Others argue that history is written by the victors – as the saying goes. People who conquer and win glory and fame through the hardships of war, get to write about what happened. If Hitler had won WWII, he would be looked upon as a great hero of Germany. Seeing as it is the winner of conflicts that is held on high, it is their word that people listen to and not the people they defeated. 

However, there is the other side to this argument. Some people are strongly in favour of history being an essential subject to teach. They say that historians bridge the gap between our past and our future. 

Humans have always been extremely inquisitive. We have always searched for the origin of matter and the truth of our creation. This is when historians are able to intervene. Through history mankind is shown it’s past, through history, we undertake the journey from being simple ape-man, to civilised, advanced Homo Sapien. 

We as humans, are all living histories. To make a few examples: communities speak languages that have been inherited from the past. We all live in societies with complex cultures, traditions and religions that have been shaped in the past, not created on the spur of the moment. Each individual is born with a personal genetic template, called the genome, which has evolved over the entire lifetime of the human species. 

It is history which preserves the stories of mankind. How we were just animals, dependant on the forces of nature. As well as how we grew powerful and sophisticated. Yet, we perpetuated our barbarianism, devising modern weapons of mass destruction capable of annihilating our own species. History has enabled us to retain the mistakes committed by those before us and learn lessons from them. If it was not recorded by historians, mankind would have forgotten about the thousands who died in the atomic bomb raid on Hiroshima. The cries of over 10 million people killed in Nazi concentration camps would not have echoed through all these years. We would not be celebrating those who fell to give us the freedom we currently reside in. 

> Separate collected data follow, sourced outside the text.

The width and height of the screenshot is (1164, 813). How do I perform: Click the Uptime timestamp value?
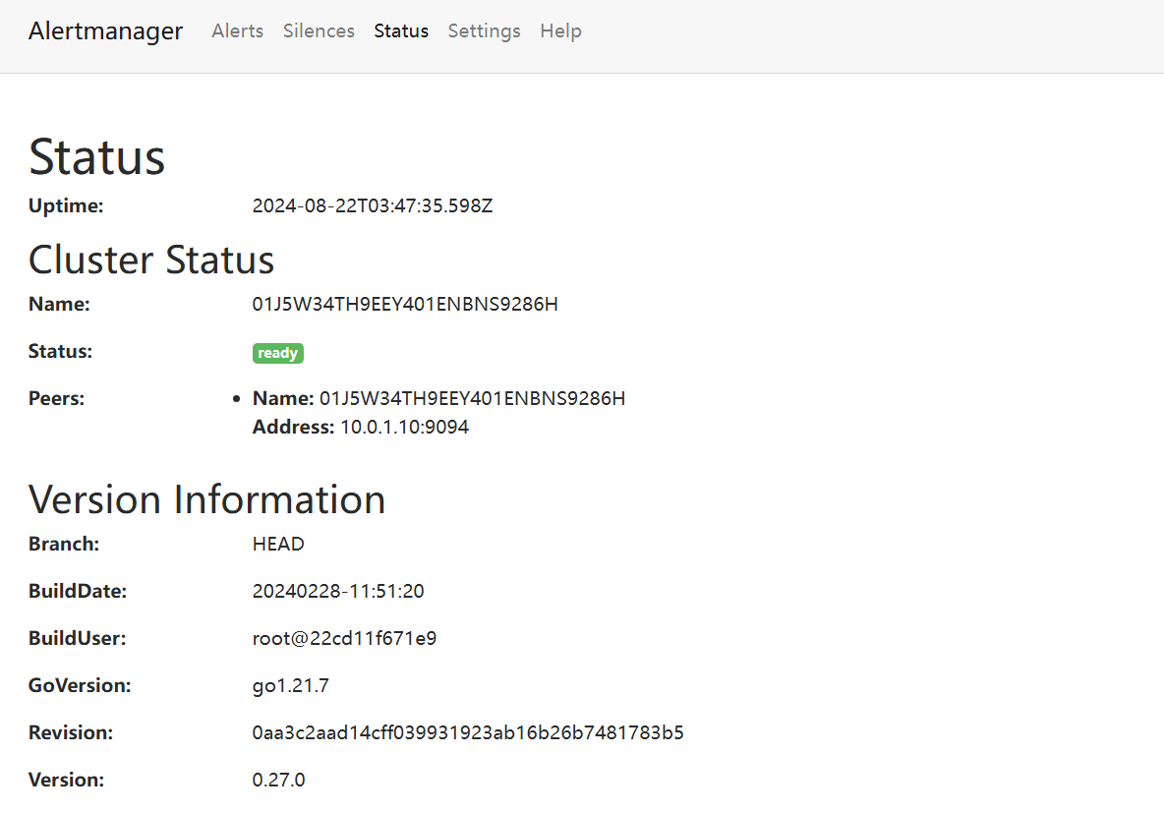point(373,205)
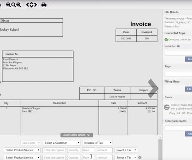Open the Inclusive of Tax dropdown

[97, 143]
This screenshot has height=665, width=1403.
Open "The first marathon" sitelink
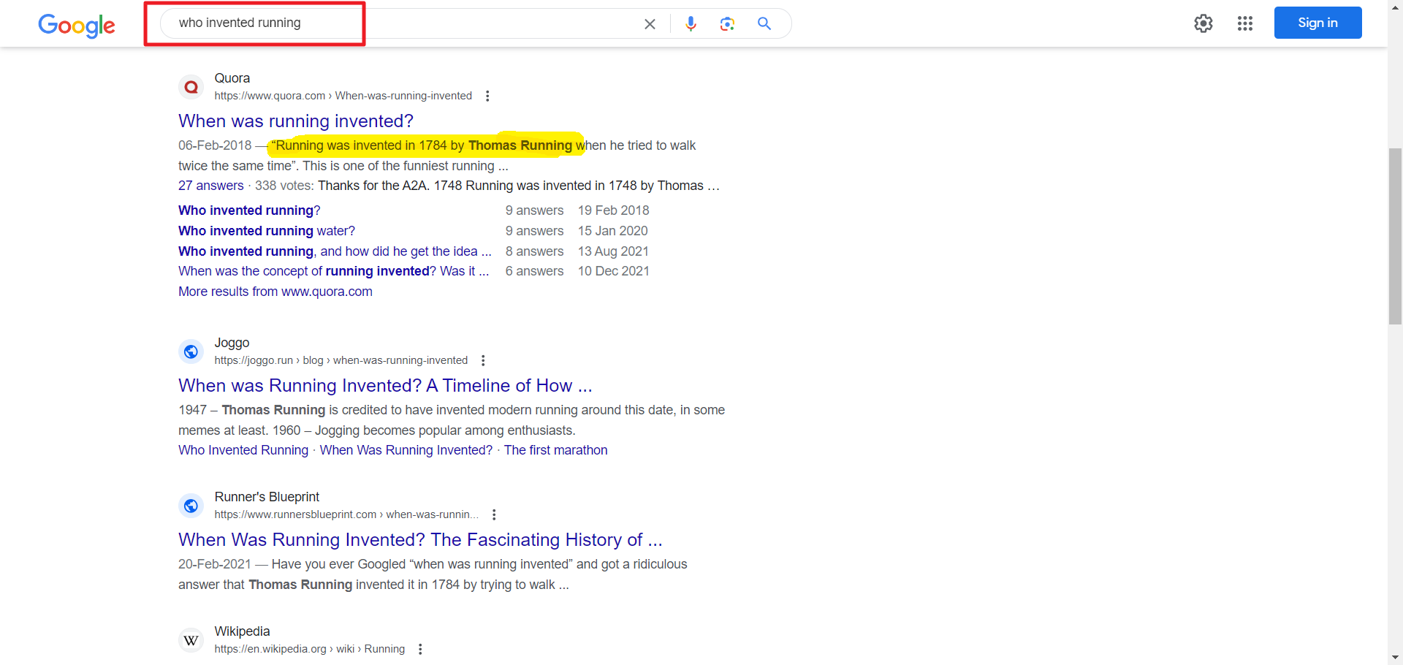[x=555, y=450]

I conclude that history is not a pointless subject; not a burden for students. In fact, it helps us to realise our own worth as human beings. In the light of both perspectives, history is an imperative subject that should be studied with interest and comprehension. I will end by quoting Cicero – ‘To be ignorant of what occurred before you is to remain always a child. For what is the worth of human life, unless it is woven into the life of our ancestors by the records of history?’